[Stored data entries]
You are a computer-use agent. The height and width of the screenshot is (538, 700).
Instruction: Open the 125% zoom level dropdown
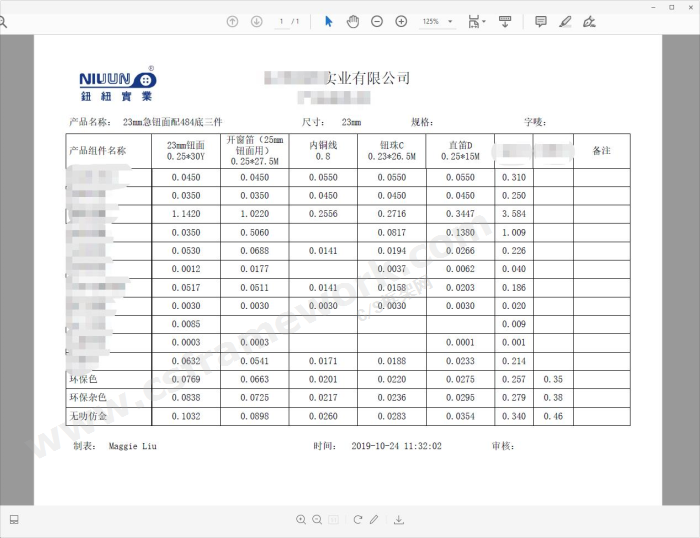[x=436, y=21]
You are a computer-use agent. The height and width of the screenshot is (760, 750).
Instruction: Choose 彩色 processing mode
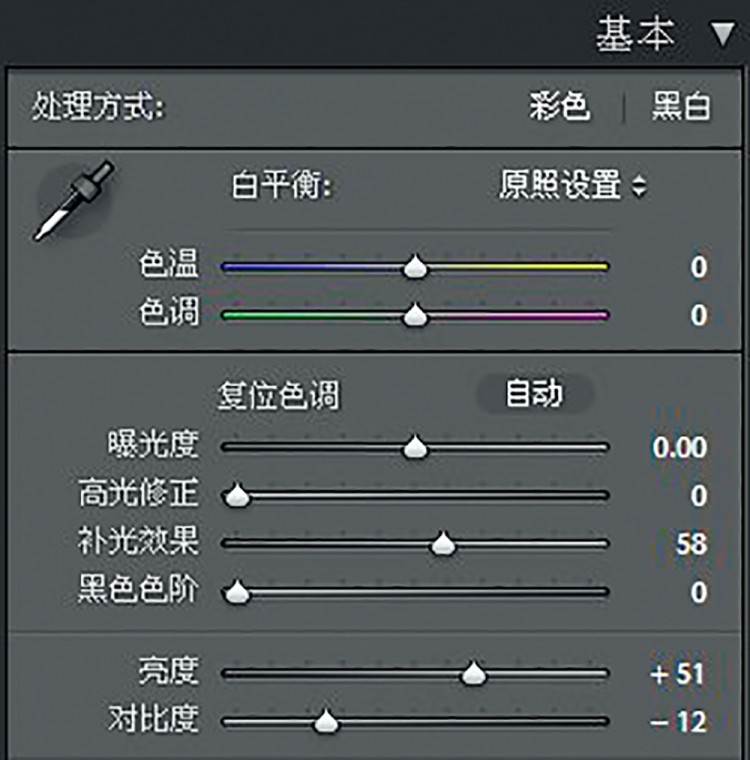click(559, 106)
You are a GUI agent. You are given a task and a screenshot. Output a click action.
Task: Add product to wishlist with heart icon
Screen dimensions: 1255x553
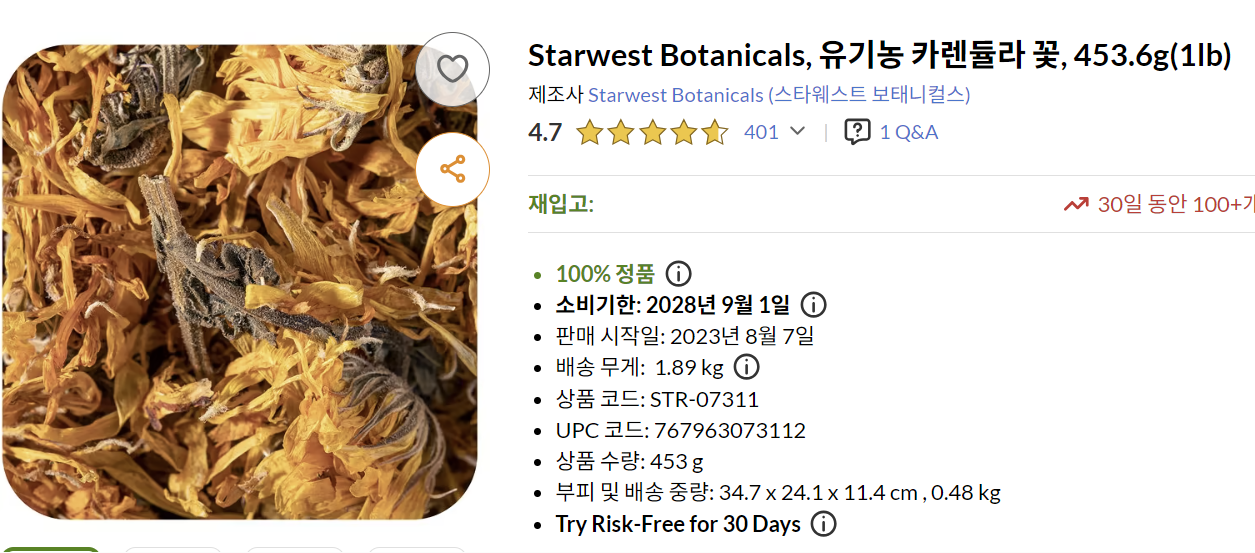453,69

[About this task] Wherever the string "screenshot" appears in the records above, copy the line it sits in.

[Answer to this task]
You are a computer-use agent. The height and width of the screenshot is (538, 700).
You are a computer-use agent. The height and width of the screenshot is (760, 750).
You are a GUI agent. You are given a task and a screenshot. Output a click action.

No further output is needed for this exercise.